What are some of your favorite projects you’re proud to have been a part of?
Randy’s my favorite show to have worked on, and I’m really excited for people to see it once it’s released. Beyond that, I love working on RAD RAZ, my weekly webcomic for Dumm Comics. I’ve been reading the site and following the other Dumm artists since 2008, so by the time I was asked to come on board in 2010 I was honored to join the team. Tiny Jackie Talk Show, a short I created recently, was another highlight to me. It allowed me to work with some of my favorite voice actors and animation artists: Thurop Van Orman, Penn Ward, Jackie Buscarino, Eric Bauza and Justin Roiland. It was also a treat working with Abed Gheith. People might not be as familiar with him, but I’m a fan of his countless contributions to Channel 101 over the years, and don’t think Tiny Jackie would have worked without his hilarious performance.
How did you become interested in animation?
I’ve always loved animation, but I spent some of my younger childhood in Italy, where we only got a handful of American cartoons on TV. When we came back to the states to visit my grandparents in the summer of ’92 I saw cable television for the first time. My grandparents lived in Florida, so I was surrounded by beaches and great summer weather, but all I wanted to do was sit in the living room and watch Rocko’s Modern Life, Ren and Stimpy, Doug, and Rugrats as long as I could. I had never seen anything like those shows, and I think the visual aesthetics and warped humor from those early ’90s toons has stuck with me since then.
Where are you from and how did you get into the animation business?
I grew up all over the place. I was born in Japan, spent my life in various US states and Italy. I was in Florida longest of any one place, and wound up studying animation at the University of Central Florida. Although Orlando used to be home to animation studios for Disney and Nickelodeon, by the time I graduated those were long gone. One of the only real options in town was to work for EA, but I wasn’t interested in working on games. I tried my hand at motion graphics for an advertising agency, but coming home each night to watch Flapjack and Superjail gave me the push to head west and give animation a real shot. I swallowed my pride and moved in with my parents in Tucson where I worked a couple years to save up money and network with artists out in LA. I had some setbacks and obstacles, but eventually I got my foot in the door and was able to move to LA myself.
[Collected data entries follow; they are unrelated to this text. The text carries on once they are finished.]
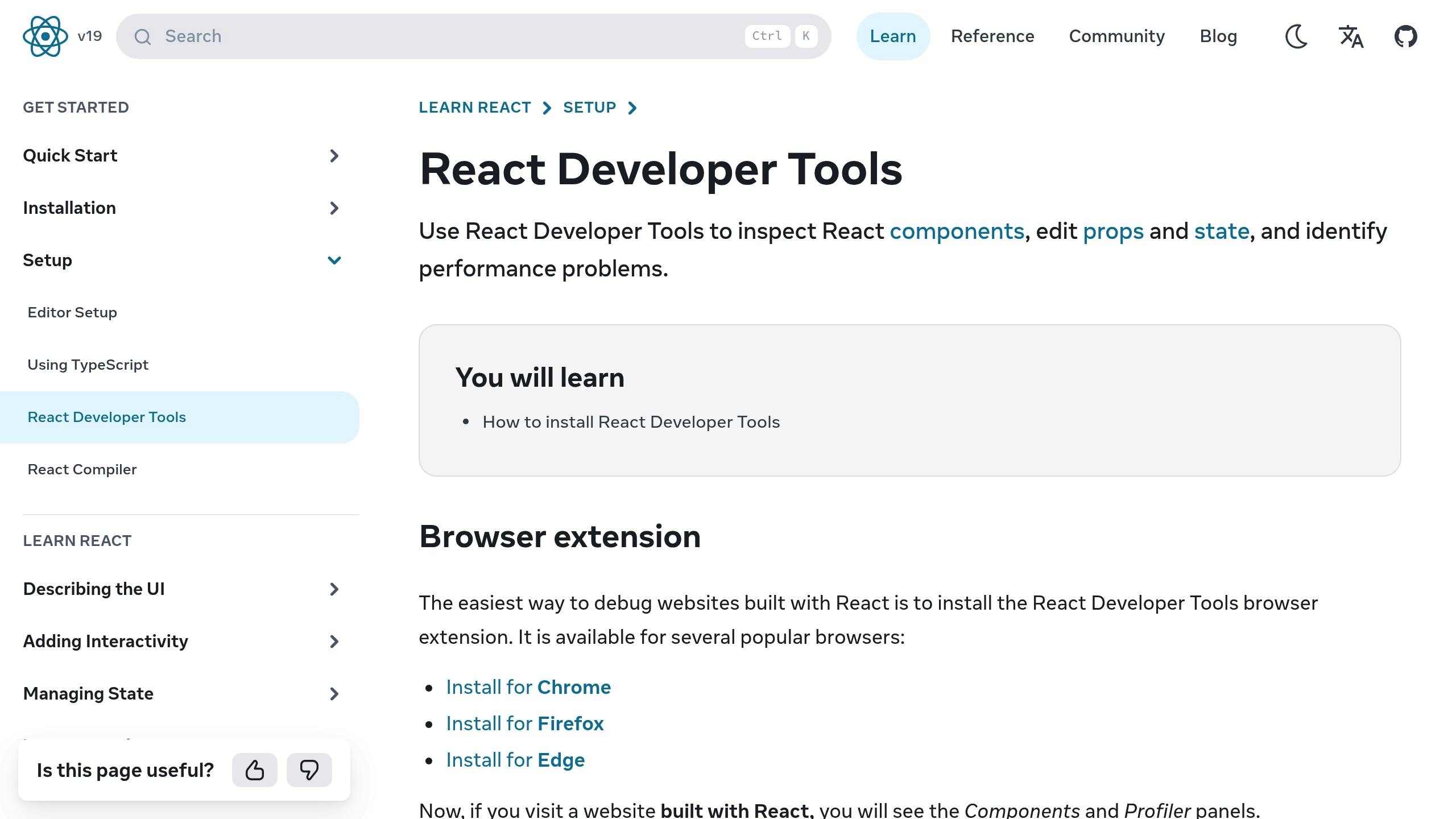
Task: Click the language translation icon
Action: click(1351, 35)
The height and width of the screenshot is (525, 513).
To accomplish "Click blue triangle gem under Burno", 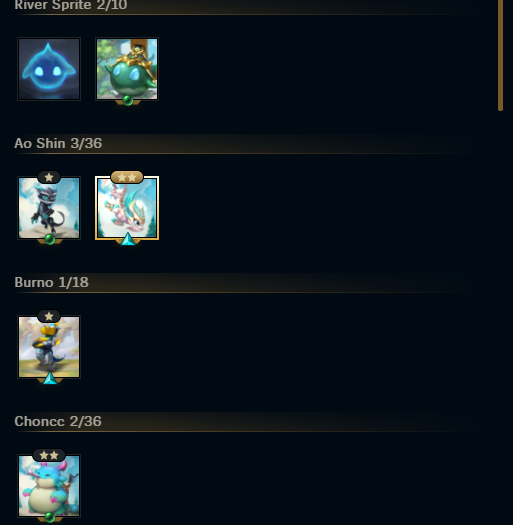I will point(50,378).
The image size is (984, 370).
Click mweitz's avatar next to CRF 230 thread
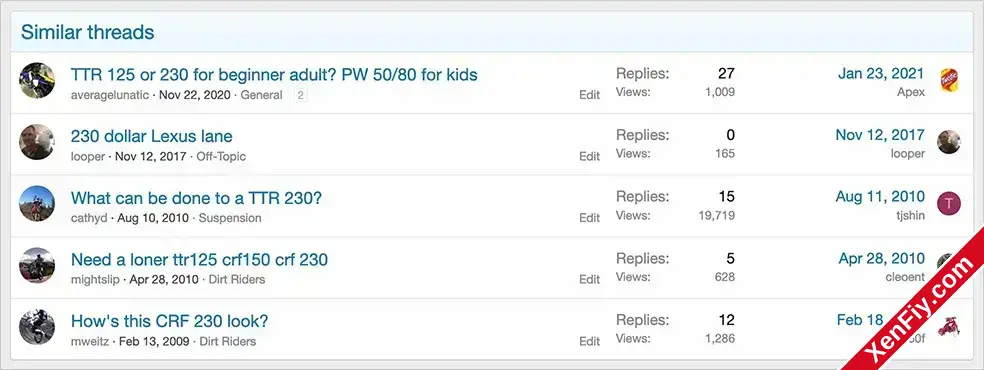coord(36,327)
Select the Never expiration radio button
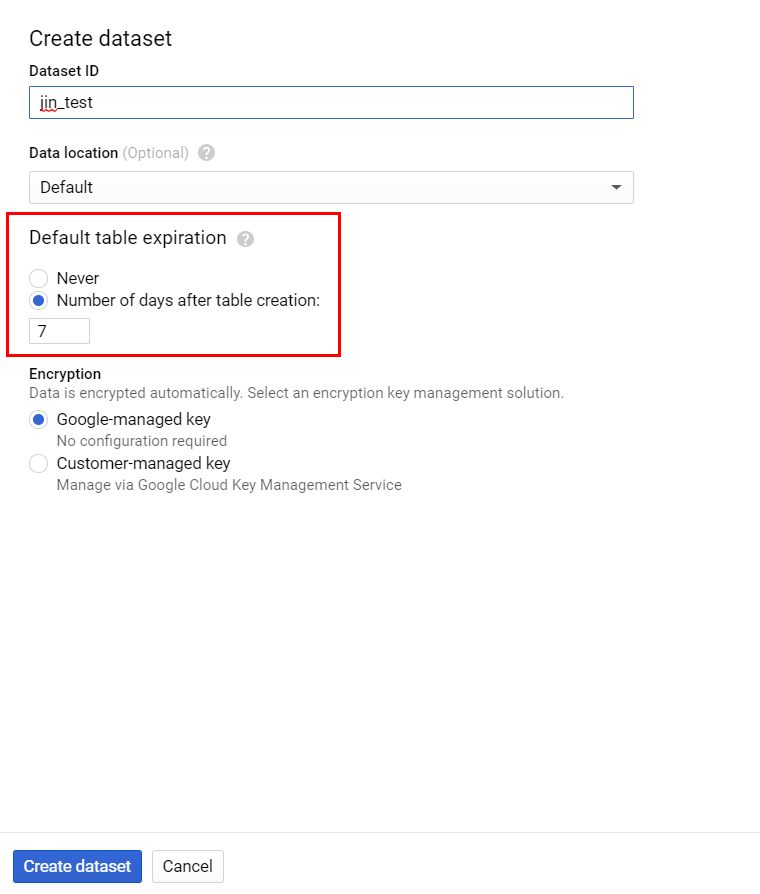Viewport: 760px width, 894px height. tap(37, 278)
What’s a typical day like for you with regards to your job?
My day consists largely of staring at a Cintiq screen and scribbling on it with a stylus to paint backgrounds. Luckily I absolutely love painting, so it doesn’t really feel like work. Other than that, I just have to keep on my toes incase a spontaneous nerf battle or slow dance breaks out in the design room.
What part of your job do you like best? Why?
I love being a part of bringing a show like this to life. It’s really surreal to be behind the curtain and creating cartoons instead of just watching them. It still blows my mind that I’m able to make a living by drawing fun stuff every day, and I’m really thankful for that.
What part of your job do you like least? Why?
A lot of our show takes place in a few regular locations that we revisit over and over. Painting different angles of those same locations isn’t as exciting as painting really crazy, brand new environments, so if anything that’s my least favorite part. Luckily there are plenty of really wild backgrounds that turn up in the episodes, so it all balances out.
What kind of technology do you work with on a daily basis?
We work in Photoshop to paint the backgrounds for the show, which is a nice change of pace from designing backgrounds in Flash. It gives us the freedom to get a much more detailed, painterly feel. I use a Cintiq to draw. Outside of my day job I use Illustrator to ink my comics, Photoshop to color and finalize them, and After Effects to animate my shorts. I also operate a Bunn-O-Matic coffee machine in the breakroom.
What is the most difficult part for you about being in the business?
To me the hardest part was getting in. It can be really confusing, discouraging and frustrating when you’re trying to make a name for yourself and find work after college. I can’t count how many rejected portfolios I’ve gone through, how many design tests I’ve taken and how many times I thought that it might never happen. Once you get in and work in a couple places, the world really opens up a lot more and you sort of get the hang of it, but those first steps are the absolute hardest thing.
In your travels, have you had any brushes with animation greatness?
Living in Los Angeles and working in this industry tears down a lot of walls. The people that I run into just during the course of working or going to events and galleries around town are people that have been heroes of mine for years, whose art shaped my worldview and aesthetic and motivated me to follow the path that I took. Working with people like Thurop and Penn on Tiny Jackie Talk Show was one of those surreal moments that I couldn’t have imagined happening even just a year ago. It’s a small world and a smaller industry, so you really never know who you’re going to run into next.
Describe a tough situation you had in life.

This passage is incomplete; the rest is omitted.